Task instructions:
1. Before the rows, set down the part of the South Street proposal post from "874-878 South Street Installment" up to and including "for meeting here.", word for word.
2. In the South Street proposal post, where is the meeting on the revised proposal scheduled to be held?

874-878 South Street Installment 2 – Finally back with revised proposal for public consideration – 6:30 pm, 28 March 2017, at the RCC

874 South Street Meeting Flyer
874 South Street Meeting Flyer

It’s been almost 2 years, but the 874-878 South Street proposal that was the subject of a WUR long-form blog post in July 2015 is finally returning with a revised proposal.

The meeting has been scheduled for Tuesday, March 28, at 6:30 pm at the Roslindale Community Center. Flyer for meeting here.

Based on what was said by the property owner and his attorney at the LANA meeting a week or so ago, it sounds like the proposal will be for 9 residential units with 18 off-street parking spaces. For those keeping score at home, that’s a reduction from the original proposal of 6 residential units and an increase of 3 off-street parking spaces. Revised plans were not available at the LANA meeting, though they will reportedly be available this coming Tuesday.

For the record, I continue to live 2 blocks from this location. From my own perspective and given this location within walking distance of the commuter rail station and Roslindale Square, the revised unit count is lower than it should be and the number of off-street parking spaces is at least 4 spaces too many. I would really prefer a 1-to-1 space to unit ratio at this location. While I recognize some neighbors see this issue differently, on-street parking issues at this location and along the stretch of South Street and the intersecting streets toward the commuter rail are relatively minimal, except on Sunday mornings. Increasing the parking space count here may prevent there ever being an issue from this development related to on-street parking, but it will tend to increase vehicle traffic by encouraging car ownership by development residents and, to the extent automatically included with each unit, will increase the cost of each unit in the development. Accordingly, in addition to wanting to see the revised design, I will be interested in a discussion of the parking space count, how the revised plans locate those spaces on the site, what kind of space is left over, and how much consideration is or isn’t being given to bicycle parking and encouraging bicycling and walking as well as zipcar and transit use.

Items:
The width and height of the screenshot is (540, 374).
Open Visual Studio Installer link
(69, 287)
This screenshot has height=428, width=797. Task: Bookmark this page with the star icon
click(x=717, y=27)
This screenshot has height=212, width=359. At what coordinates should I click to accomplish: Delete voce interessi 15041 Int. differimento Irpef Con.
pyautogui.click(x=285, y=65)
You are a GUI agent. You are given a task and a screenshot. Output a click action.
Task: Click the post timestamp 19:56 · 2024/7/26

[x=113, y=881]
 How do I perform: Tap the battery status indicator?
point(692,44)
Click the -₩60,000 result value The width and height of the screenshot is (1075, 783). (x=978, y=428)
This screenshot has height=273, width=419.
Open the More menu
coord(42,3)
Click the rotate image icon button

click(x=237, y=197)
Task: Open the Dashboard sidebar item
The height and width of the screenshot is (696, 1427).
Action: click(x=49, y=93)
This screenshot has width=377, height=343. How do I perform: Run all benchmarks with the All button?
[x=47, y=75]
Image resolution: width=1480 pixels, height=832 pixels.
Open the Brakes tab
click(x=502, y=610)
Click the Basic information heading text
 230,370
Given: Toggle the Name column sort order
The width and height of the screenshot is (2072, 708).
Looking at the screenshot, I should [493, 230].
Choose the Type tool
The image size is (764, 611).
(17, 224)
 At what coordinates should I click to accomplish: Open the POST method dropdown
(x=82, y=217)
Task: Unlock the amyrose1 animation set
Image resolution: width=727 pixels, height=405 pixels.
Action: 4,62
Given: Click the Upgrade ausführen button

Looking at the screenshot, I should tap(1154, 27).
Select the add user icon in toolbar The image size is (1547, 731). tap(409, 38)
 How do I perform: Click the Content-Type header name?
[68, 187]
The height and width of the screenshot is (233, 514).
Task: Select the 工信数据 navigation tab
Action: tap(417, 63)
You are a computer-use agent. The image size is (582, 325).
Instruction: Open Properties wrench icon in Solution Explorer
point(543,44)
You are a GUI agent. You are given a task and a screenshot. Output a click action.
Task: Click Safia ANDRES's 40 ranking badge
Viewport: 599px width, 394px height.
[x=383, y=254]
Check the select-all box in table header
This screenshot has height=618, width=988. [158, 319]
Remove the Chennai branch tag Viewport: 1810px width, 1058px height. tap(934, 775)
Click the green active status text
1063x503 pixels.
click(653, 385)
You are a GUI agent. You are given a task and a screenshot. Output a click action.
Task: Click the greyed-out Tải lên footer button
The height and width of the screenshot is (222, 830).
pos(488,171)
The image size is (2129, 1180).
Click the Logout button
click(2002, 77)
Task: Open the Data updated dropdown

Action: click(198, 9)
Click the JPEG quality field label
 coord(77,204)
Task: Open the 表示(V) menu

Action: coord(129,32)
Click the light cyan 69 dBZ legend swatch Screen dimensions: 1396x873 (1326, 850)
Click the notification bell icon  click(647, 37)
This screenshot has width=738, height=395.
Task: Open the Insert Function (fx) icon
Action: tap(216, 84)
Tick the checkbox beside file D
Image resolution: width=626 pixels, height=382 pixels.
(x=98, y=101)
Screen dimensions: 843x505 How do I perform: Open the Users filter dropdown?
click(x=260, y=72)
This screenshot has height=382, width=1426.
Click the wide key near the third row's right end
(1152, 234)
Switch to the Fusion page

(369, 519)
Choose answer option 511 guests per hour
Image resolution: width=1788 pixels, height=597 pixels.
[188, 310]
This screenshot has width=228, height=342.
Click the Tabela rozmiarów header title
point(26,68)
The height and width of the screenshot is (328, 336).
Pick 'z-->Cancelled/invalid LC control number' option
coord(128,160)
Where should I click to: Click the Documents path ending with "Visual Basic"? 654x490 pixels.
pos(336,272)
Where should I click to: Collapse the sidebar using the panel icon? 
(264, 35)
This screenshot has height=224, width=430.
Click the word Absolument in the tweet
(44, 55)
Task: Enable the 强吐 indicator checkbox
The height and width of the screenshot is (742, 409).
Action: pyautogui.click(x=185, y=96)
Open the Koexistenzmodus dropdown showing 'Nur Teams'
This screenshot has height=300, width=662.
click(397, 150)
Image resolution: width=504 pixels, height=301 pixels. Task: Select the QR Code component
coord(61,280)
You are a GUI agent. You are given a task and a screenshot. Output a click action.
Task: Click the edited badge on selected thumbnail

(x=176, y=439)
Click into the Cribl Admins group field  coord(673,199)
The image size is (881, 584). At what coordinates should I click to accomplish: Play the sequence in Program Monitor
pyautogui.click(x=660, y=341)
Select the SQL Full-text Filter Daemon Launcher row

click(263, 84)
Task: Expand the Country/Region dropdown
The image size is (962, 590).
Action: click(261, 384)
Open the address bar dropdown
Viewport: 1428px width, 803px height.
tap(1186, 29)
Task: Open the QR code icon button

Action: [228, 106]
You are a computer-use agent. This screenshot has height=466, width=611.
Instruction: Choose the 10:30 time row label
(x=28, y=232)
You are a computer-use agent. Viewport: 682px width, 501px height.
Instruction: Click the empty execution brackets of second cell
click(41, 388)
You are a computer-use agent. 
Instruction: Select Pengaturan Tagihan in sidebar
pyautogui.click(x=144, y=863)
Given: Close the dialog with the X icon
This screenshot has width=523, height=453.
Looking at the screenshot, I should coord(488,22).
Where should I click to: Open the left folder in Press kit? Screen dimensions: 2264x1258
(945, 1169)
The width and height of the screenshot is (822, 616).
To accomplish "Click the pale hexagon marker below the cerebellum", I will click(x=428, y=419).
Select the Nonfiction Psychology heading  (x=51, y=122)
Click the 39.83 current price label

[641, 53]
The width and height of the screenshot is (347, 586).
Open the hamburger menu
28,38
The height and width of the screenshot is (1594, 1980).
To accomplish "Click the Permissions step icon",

Final results:
1.
874-878 South Street Installment 2 – Finally back with revised proposal for public consideration – 6:30 pm, 28 March 2017, at the RCC

874 South Street Meeting Flyer
874 South Street Meeting Flyer

It’s been almost 2 years, but the 874-878 South Street proposal that was the subject of a WUR long-form blog post in July 2015 is finally returning with a revised proposal.

The meeting has been scheduled for Tuesday, March 28, at 6:30 pm at the Roslindale Community Center. Flyer for meeting here.

2. At the Roslindale Community Center.